The Shattered Helmet
- Author: Franklin W. Dixon
- Language: English
- Series: The Hardy Boys
- Genre: Detective, mystery
- Publisher: Grosset & Dunlap
- Publication date: 1973
- Publication place: United States
- Media type: Print (hardback & paperback)
- Pages: 180 pp
- ISBN: 0-448-08952-1
- OCLC: 707070
- LC Class: PZ7.D644 Sg
- Preceded by: The Masked Monkey
- Followed by: The Clue of the Hissing Serpent

= The Shattered Helmet =

Book by Franklin W. Dixon

The Shattered Helmet is the fifty-second volume in the original The Hardy Boys series of mystery books for children and teens published by Grosset & Dunlap.

This book was written for the Stratemeyer Syndicate by Andrew E. Svenson in 1973.

==Plot summary==
Danger is the name of the game when the Hardys agree to help their pen pal from Greece, Evangelos Pandropolos, search for a priceless, ancient Greek helmet. Years ago, Evan's uncle had loaned it to a Hollywood movie company for use in a silent motion picture, The Persian Glory, for a role in the movie, but the treasured helmet was lost after the movie was done.

At Hunt College, where Evan, Frank, Joe and Chet Morton are taking a summer course in film-making, the boys are harassed by Leon Saffel whose harassments get more and more vicious. All the while a gang is trying to force Mr.
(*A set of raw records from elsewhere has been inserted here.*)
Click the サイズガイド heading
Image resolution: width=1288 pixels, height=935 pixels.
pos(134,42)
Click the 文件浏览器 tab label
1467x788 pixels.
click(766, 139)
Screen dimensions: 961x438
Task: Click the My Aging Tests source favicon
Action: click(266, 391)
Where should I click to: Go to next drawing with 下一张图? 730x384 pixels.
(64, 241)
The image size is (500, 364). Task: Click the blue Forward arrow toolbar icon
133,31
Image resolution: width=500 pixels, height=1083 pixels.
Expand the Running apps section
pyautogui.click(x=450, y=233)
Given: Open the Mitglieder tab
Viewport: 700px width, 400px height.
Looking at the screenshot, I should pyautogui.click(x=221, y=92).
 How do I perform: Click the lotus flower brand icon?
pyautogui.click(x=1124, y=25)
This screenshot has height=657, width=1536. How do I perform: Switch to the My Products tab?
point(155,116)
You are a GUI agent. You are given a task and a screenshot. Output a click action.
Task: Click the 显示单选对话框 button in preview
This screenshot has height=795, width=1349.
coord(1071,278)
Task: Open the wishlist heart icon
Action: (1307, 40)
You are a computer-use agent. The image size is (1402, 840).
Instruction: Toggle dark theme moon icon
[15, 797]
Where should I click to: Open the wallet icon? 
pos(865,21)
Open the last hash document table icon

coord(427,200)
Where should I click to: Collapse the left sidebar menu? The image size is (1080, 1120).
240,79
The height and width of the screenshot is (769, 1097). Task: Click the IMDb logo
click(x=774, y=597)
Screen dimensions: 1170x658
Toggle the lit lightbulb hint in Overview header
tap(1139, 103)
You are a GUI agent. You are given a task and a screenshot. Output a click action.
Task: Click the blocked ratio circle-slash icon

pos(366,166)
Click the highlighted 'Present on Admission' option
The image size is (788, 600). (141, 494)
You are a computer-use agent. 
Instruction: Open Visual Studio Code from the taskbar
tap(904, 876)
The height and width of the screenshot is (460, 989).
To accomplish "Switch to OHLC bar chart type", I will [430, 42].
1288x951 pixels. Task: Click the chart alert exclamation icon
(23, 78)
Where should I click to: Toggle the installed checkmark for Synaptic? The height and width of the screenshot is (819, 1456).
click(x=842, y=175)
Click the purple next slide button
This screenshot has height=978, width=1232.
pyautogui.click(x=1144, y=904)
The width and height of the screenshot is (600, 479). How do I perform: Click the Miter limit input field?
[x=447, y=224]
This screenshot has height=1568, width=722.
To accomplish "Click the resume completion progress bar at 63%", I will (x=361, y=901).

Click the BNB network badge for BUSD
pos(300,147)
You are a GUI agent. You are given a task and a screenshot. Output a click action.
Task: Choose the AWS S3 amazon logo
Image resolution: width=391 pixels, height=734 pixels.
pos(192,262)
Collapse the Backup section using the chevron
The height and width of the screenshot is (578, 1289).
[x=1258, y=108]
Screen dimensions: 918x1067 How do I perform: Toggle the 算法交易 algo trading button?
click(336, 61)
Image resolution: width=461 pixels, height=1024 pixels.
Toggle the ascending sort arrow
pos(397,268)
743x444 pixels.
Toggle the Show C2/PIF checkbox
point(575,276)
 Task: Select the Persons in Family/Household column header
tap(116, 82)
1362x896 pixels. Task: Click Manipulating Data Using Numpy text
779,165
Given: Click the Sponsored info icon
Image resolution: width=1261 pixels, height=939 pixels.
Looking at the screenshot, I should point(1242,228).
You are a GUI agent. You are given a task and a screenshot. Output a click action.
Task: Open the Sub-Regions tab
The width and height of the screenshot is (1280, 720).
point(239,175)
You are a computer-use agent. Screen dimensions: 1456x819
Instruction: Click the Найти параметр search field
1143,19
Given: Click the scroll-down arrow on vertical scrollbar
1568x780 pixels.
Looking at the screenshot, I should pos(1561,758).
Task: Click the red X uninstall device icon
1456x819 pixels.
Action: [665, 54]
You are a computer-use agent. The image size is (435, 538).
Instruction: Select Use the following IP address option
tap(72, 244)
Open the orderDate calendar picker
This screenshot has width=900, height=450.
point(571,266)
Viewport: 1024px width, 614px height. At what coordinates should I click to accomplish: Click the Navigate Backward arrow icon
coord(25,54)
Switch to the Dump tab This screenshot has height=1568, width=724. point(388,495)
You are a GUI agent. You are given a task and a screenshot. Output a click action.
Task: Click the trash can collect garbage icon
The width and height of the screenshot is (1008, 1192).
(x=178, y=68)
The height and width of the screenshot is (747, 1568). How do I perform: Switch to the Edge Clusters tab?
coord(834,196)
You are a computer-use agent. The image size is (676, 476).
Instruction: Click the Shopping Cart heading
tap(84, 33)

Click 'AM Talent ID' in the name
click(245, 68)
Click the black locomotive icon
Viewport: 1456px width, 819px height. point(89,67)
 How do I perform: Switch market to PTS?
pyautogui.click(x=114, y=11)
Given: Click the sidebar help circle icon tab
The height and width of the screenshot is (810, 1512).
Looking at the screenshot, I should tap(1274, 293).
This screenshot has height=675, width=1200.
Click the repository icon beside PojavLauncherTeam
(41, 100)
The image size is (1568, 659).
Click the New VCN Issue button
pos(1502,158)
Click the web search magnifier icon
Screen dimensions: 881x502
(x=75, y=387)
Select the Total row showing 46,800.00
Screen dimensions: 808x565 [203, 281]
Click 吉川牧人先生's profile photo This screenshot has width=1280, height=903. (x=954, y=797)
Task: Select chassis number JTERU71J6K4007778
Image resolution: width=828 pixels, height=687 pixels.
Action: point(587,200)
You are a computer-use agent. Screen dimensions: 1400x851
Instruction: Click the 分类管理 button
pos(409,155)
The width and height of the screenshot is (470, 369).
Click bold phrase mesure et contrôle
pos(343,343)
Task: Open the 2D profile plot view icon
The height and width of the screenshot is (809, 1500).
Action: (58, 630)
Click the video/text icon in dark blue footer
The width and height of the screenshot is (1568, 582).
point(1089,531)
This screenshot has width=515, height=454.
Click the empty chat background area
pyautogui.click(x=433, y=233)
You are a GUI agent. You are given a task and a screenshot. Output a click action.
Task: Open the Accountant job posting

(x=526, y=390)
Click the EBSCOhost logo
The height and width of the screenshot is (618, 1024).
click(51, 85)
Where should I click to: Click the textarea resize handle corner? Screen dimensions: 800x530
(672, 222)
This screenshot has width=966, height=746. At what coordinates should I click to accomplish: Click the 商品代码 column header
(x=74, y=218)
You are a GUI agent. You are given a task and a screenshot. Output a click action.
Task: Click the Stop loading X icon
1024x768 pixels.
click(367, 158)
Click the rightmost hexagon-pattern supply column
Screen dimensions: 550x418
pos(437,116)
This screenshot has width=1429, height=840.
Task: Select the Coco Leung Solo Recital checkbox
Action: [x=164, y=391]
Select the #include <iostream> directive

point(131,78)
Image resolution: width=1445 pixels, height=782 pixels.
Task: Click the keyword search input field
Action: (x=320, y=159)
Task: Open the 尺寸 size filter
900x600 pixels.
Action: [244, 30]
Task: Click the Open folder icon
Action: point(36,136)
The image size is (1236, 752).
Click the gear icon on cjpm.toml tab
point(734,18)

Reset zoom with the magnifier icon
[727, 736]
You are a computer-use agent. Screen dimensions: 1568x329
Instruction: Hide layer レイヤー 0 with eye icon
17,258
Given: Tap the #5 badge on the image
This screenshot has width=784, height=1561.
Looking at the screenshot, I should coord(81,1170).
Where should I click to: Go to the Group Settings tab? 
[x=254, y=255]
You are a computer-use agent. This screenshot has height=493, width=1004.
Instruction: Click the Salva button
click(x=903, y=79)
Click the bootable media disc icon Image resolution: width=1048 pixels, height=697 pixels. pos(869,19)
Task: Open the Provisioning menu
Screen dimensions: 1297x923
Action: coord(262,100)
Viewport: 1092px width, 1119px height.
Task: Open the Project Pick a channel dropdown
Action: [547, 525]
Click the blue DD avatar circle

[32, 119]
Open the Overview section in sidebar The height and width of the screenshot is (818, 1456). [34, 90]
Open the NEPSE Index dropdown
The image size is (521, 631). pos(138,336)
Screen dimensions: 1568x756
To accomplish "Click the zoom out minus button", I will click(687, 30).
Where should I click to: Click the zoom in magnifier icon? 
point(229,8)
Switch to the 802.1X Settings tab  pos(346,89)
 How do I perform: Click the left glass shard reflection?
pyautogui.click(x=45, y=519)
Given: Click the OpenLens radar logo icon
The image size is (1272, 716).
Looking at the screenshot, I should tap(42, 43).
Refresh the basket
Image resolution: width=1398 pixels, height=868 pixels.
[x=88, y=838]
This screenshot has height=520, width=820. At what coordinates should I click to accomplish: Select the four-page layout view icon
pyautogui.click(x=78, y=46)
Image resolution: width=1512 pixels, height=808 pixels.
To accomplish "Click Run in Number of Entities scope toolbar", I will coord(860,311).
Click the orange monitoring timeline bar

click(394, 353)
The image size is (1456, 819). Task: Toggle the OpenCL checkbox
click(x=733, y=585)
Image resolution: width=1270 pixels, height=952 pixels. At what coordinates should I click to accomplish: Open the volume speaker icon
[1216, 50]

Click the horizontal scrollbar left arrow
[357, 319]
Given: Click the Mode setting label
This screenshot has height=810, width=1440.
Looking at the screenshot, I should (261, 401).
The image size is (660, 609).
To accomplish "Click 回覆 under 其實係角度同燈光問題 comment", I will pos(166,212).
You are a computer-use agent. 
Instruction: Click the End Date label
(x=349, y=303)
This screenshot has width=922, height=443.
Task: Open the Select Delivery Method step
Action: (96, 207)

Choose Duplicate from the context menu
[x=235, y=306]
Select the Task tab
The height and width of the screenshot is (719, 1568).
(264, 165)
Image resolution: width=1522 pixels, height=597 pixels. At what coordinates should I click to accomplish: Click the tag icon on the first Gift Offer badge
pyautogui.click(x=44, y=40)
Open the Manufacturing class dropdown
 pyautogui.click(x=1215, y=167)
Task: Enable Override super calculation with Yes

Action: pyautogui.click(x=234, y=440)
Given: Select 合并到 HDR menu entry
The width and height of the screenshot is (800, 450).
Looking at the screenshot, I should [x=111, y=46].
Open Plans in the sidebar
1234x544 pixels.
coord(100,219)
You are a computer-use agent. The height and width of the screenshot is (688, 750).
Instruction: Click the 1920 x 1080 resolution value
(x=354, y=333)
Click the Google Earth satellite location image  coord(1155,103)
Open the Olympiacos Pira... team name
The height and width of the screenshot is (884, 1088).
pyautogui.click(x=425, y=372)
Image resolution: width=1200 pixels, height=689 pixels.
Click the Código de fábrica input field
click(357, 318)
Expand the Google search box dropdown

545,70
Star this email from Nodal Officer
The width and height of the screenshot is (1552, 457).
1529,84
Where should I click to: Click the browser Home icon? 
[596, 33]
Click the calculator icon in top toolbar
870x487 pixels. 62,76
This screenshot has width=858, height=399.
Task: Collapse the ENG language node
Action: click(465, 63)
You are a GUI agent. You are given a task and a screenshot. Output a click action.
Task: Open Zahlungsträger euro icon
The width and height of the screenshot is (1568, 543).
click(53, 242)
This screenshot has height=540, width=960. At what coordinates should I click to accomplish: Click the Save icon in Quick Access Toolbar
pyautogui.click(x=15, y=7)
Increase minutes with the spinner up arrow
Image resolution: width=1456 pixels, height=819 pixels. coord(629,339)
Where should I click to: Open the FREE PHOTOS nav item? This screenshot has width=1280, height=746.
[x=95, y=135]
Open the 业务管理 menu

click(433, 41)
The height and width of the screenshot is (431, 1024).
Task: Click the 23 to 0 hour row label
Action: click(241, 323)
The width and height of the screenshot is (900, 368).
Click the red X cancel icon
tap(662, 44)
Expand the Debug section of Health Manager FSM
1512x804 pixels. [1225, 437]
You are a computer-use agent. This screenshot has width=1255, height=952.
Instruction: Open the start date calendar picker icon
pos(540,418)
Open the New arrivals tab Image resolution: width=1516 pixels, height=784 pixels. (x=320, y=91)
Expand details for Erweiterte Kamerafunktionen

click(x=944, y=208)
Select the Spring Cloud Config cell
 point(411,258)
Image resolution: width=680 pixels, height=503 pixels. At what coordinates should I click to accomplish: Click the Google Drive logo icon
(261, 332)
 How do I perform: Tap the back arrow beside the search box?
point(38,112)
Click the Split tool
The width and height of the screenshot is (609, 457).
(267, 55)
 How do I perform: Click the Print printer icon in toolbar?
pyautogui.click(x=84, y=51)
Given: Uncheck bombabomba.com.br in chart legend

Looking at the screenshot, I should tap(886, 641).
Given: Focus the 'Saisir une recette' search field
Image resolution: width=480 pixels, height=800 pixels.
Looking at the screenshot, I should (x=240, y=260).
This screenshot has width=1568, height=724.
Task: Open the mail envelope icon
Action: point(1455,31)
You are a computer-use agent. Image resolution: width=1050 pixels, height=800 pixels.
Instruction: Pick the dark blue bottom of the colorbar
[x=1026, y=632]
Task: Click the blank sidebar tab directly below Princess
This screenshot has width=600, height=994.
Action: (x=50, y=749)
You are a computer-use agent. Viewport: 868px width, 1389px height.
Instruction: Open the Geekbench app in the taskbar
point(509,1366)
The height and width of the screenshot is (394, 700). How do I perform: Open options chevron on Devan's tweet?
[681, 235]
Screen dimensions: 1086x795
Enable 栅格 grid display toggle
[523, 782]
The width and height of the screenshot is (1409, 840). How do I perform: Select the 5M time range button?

Hardy to give up his investigations of a national crime syndicate and also trying to find the helmet, which after speaking to Evan's billionaire uncle, they learn may have belonged to King Agamemnon, making the helmet even more valuable.

The clues that the Hardys unearth keep them constantly on the move—from their college campus to California and finally to Greece. In a sizzling climax, the Hardys, Evan and Chet match wits with their powerful enemies on the island of Corfu.